Si vous voulez par exemple torpiller les accords passés avec un pays voisin ou une communauté d’États voisins, ne mentionnez surtout pas lesdits États voisins. Trouvez une entité plus floue, une communauté d’États qui n’aie pas une identité propre trop précise. Cherchez parmi les accords que vous désirez mettre à mal un point vraiment sensible, par exemple le droit mutuel de circulation et de travail entre les partenaires, et sur ce point sensible, cherchez tous les arguments réels ou fictifs qui pourraient être ressentis comme négatifs. Dans cette liste, cherchez les deux ou trois arguments qui sont susceptibles de faire peur. Ne choisissez pas des arguments trop pertinents, car vous aurez quelque peine à les manipuler à votre bénéfice (un argument pertinent risque d’être compris par vos électeurs). Prenons la simple méfiance des nains de jardin pour « ceux qui ne sont pas d’ici » :
-
Des gens qui viennent de l’extérieur prennent du travail aux gens d’ici. Moins de gens de l’extérieur = plus de travail pour les gens d’ici.
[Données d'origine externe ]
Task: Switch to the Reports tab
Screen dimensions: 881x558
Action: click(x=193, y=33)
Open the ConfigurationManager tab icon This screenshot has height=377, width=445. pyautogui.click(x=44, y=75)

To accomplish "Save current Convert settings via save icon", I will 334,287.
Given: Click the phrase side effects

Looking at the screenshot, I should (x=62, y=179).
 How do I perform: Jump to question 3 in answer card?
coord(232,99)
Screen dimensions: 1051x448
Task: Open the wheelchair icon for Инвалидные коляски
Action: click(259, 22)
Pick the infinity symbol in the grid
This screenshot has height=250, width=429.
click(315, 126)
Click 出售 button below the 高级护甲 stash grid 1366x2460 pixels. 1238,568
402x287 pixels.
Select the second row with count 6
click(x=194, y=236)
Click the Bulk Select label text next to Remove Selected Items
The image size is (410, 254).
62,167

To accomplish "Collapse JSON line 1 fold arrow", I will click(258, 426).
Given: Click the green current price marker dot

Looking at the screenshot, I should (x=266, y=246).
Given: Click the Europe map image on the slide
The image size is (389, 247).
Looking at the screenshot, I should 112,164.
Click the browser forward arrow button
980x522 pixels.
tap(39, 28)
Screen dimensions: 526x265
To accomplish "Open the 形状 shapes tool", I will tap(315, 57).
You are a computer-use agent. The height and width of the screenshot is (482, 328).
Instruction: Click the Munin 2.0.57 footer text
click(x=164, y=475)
Peu de nains de jardin (il y en a tout de même quelques-uns) sont réellement dans une telle situation, mais on en trouvera bien deux-trois pour témoigner (si possible devant des médias au cours de présentations savamment orchestrées), et les autres nains de jardin s’apitoieront pour ces quelques malheureux.
-
Il y a certainement des faits divers où des gangsters de régions voisines s’introduisent en Suisse pour commettre des délits et repartent ensuite ; ceci n’a rien à voir avec la libre circulation, mais pas mal de gens n’y verront que du feu et feront l’amalgame.
-
On trouvera bien quelques terroristes pour diaboliser les étrangers du dehors…
- Il y aura sûrement des gens malintentionnés parmi les pouvoirs politiques extérieurs qui voudront du mal aux nains de jardin, par exemple en exigeant des restitutions d’argent pourtant durement gagné grâce aux efforts incessants des banques des nains de jardin.
Point 2 : Ne pas parler d’objectifs ou de but(s) à atteindre. Si vous ne l’atteignez pas (ce qui est d’emblée évident lorsqu’on parle politique où il y a autant de vérités que de vaches broutant les prairies du Pôle Nord), on vous le reprochera ; si par mégarde vous l’atteignez, tout le monde trouvera ça normal puisque vous l’aviez annoncé et on ne vous en saura aucun gré.
Soit, mais si vous n’avez aucun objectif à viser, comment orchestrer votre propos, me direz-vous ? Commencez par montrer que la situation actuelle est pire que « dans le temps ». Ça c’est facile, de nombreuses personnes en tomberont d’accord; en particulier tous les gens ayant dépassé la cinquantaine et qui souhaiteraient retrouver leur jeunesse passée. Et comme les nains de jardin ont une moyenne de population âgée… Et il est bien connu que la mémoire est sélective : on se rappelle plutôt les choses agréables (heureusement d’ailleurs).
Ensuite, accusez tous les autres acteurs politiques de la péjoration (probablement fictive, mais ceci n’a aucune importance) qui vous a amené à déposer une initiative populaire. Donc, les gens pensent que vous voulez revenir à une situation « d’avant », et beaucoup vont par nostalgie trouver votre démarche sympathique.
Point 3 : Dans le même ordre d’idées, ne jamais prétendre que vous allez améliorer quoi que ce soit ; utilisez une logique négative : vous allez faire en sorte d’éviter que la situation ne se dégrade trop. Si votre initiative a des effets vraiment délétères, vous pourrez toujours prétendre que ça aurait été bien pire si vous n’aviez pas été là.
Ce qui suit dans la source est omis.